Guest speakers in the series include Peter Fischer, minister of economic affairs at the Embassy of the Federal Republic of Germany in Washington, D.C., who will speak on the euro crisis on Thursday, Sept. 13, at 1 p.m. in the Vaughn Center Crescent Room. On Thursday, Nov. 1, David K. Johnson, associate professor of history at the University of South Florida, will present, “‘The Lavender Scare’ and the Origins of the Gay Revolution,” at 7 p.m. in the AV2 Room in the Macdonald-Kelce Library on campus.

All lectures are free, open to the public and held on the UT campus. For a full schedule, see below:

  • Wednesday, Sept. 5: “Revolutionary, or Just Revolting? Protests at Political Conventions,” Scott Paine, associate professor of communication and government and world affairs, Reeves Theater, 5 p.m.
  • Wednesday, Sept. 12: “One Angry Woman: Jury Selection in the ‘Tow-truck Homicide Case’,” Anthony LaRose, associate professor of criminology and criminal justice, with Kendra New, UT honors student, Library AV2, 4 p.m.
  • Thursday, Sept. 13: “The Euro Crisis,” Peter Fischer, minister of economic affairs at the Embassy of the Federal Republic of Germany in Washington, D.C., Vaughn Center Crescent Club, 1 p.m.
  • Wednesday, Sept. 19: “Revolutions in Understanding Pain — It Really is All in Your Head,” J.C. Andersen, associate professor of health sciences and human performance, Library AV2, 5 p.m.
  • Monday, Sept. 24: “Art of the Book: Revolutions, Reinventions and Revivals,” Richard Matthews, Dana professor of English and director of UT Press and Tampa Review, Reeves Theater, 4 p.m.
  • Tuesday, Oct. 2: “Looking at Life Through a Queer View Mirror,” Gary Luter, professor of theatre and speech, with UT honors students Christian Reich, Kelly Fitzgerald and Alyx Hannigan, Vaughn Center Trustees’ Room, 7 p.m.
  • Wednesday, Oct. 10: “The Death Penalty and Human Rights,” Susan Brinkley, associate professor of criminology and criminal justice, Vaughn Center Trustees’ Room, 4 p.m.
  • Thursday, Oct. 18: “Surveillance versus Sousveillance: Revolutions in Action,” Santiago Echeverry, associate professor of art, Scarfone/Hartley Gallery, 7 p.m.
  • Wednesday, Oct. 24: “Turncoats, Traitors and Tories of the American Revolution,” Kacy Tillman, assistant professor of English, Library AV2, 5 p.m.

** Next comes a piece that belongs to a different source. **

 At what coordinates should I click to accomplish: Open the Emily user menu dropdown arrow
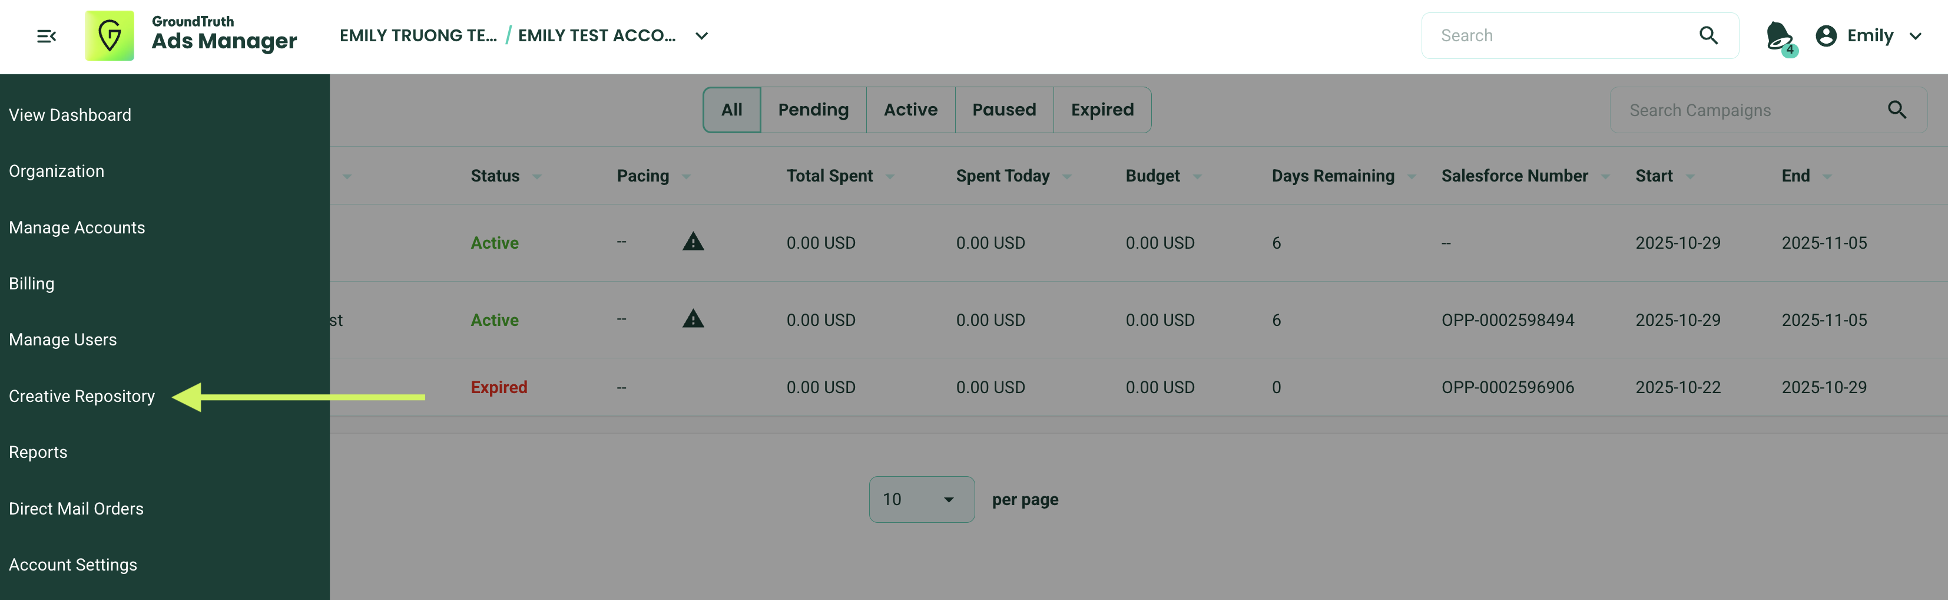(1915, 36)
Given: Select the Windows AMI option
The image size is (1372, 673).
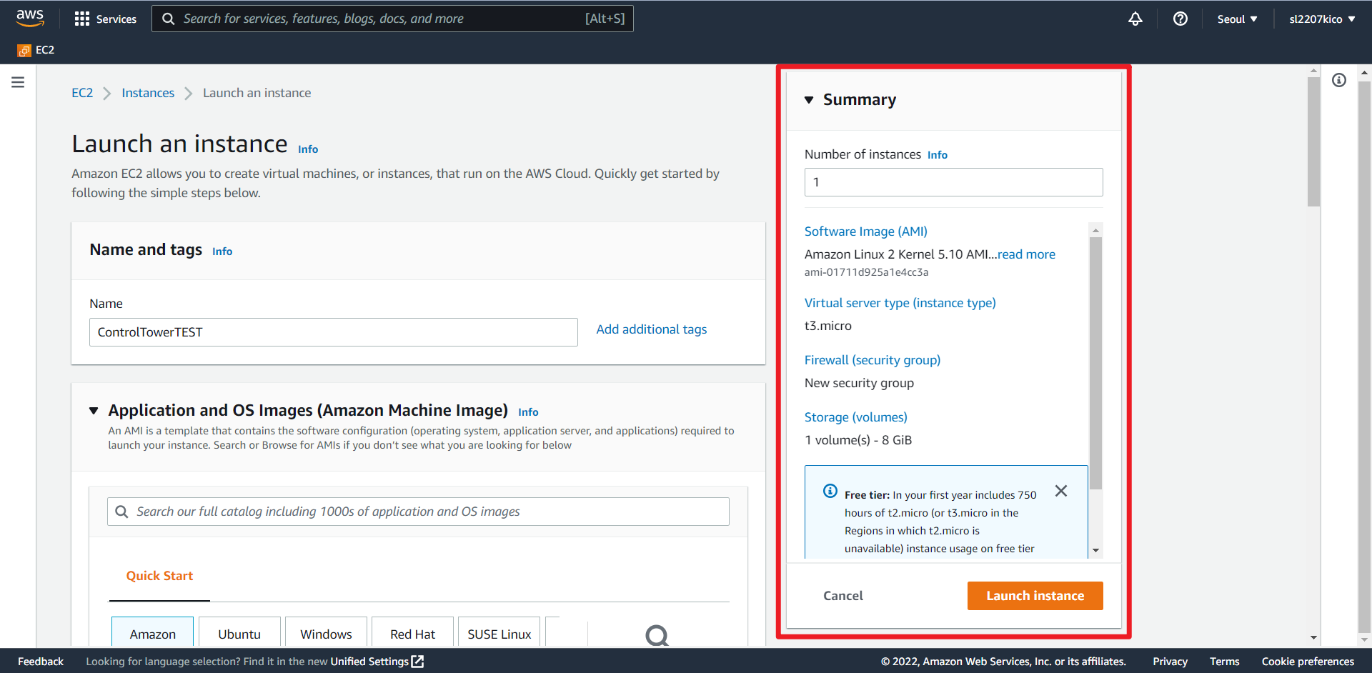Looking at the screenshot, I should (326, 634).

  • Thursday, Nov. 1: “’The Lavender Scare’ and the Origins of the Gay Revolution,” David Johnson, associate professor of history at the University of South Florida, Library AV2, 7 p.m.
  • Tuesday, Nov. 6: “Not All Who Wander Are Lost: Exploring and Exhibiting in Andorra, Africa and Haiti,” Kendra Frorup, assistant professor of art, Scarfone/Hartley Gallery, 4 p.m.
  • Wednesday, Nov. 14: “’CSI Colombia’ — Do Television Crime Dramas Influence Juror Perceptions of Forensic Evidence?” Anthony LaRose, associate professor of criminology and criminal justice, with UT honors students Danny Santamaria and Mellorie Garcia, Library AV2, 4 p.m.
  • Tuesday, Nov. 27: “Viral Infection of Stem-cell Derived Brain Cells: Possible Model for Virus-induced Multiple Sclerosis,” Eric Freundt, assistant professor of biology, with Anthony Martorell, UT honors undergraduate research fellow.